España es, desde hace seis días, un toro barrenado por lo meteorológico y por lo político. Sin embargo —lo pedían a gritos— han despertado a la bestia. De momento, a la de la caridad —donde esté la caridad que se quite la solidaridad— de un pueblo que conserva la grandeza de antaño en algún lugar recóndito de su ADN.
El dios de la lluvia —o su ingeniería— llora sobre tierra ché y los españoles han demostrado de qué pasta están hechos. La movilización de voluntades y valentías ha resultado abrumadora —¡ha salvado vidas!— y ha dejado en evidencia la distancia abismal que existe entre «la gente» y una clase política miserable y envilecida.

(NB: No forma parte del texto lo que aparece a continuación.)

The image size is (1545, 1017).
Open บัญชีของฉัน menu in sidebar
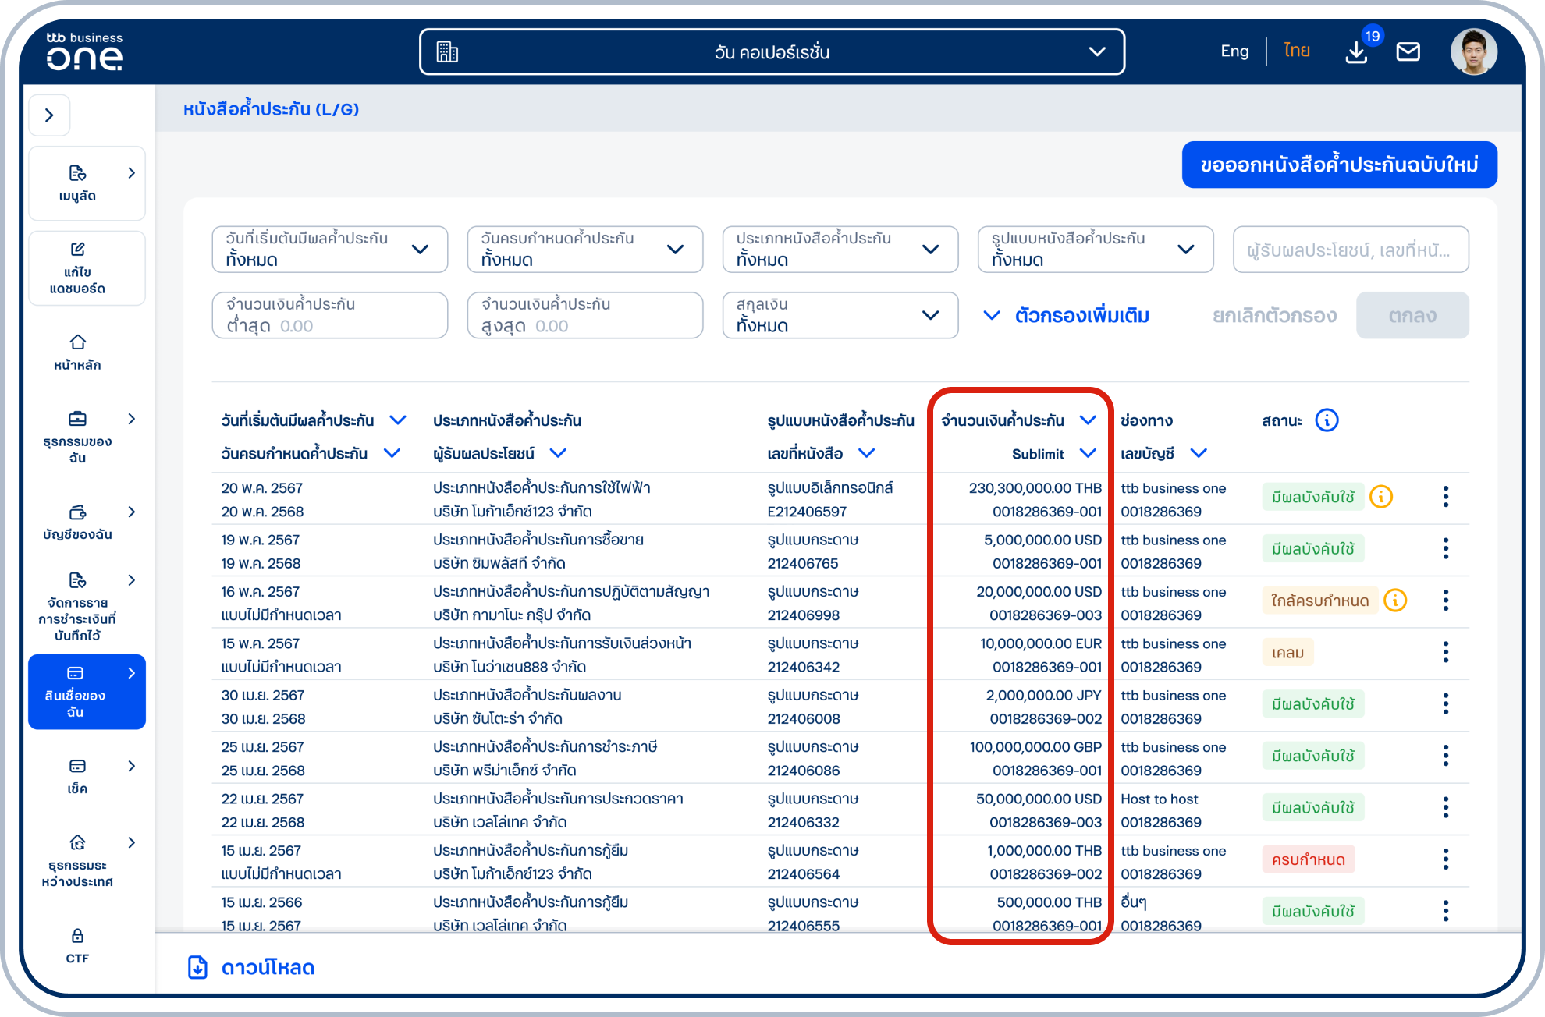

Tras décadas en las que se ha intentado socavar por todos los medios aquello que nos unía y arraigaba, se olvidaron de los rescoldos. La tierra, las raíces, la familia y la patria crean vínculos que se inscriben en lugares del alma inaccesibles, de momento, a sus garras.
Los voluntarios, los agricultores, parte del tejido empresarial y, en definitiva, los españoles de bien, con su trabajo duro e incansable, con los recursos propios y la generosidad desbordada están devolviendo al pueblo valenciano su sueño de ofrecer nuevas glorias a España, pero además suturando nuestras heridas.
Y los jóvenes. Ponemos también nuestros noviembres en sus manos.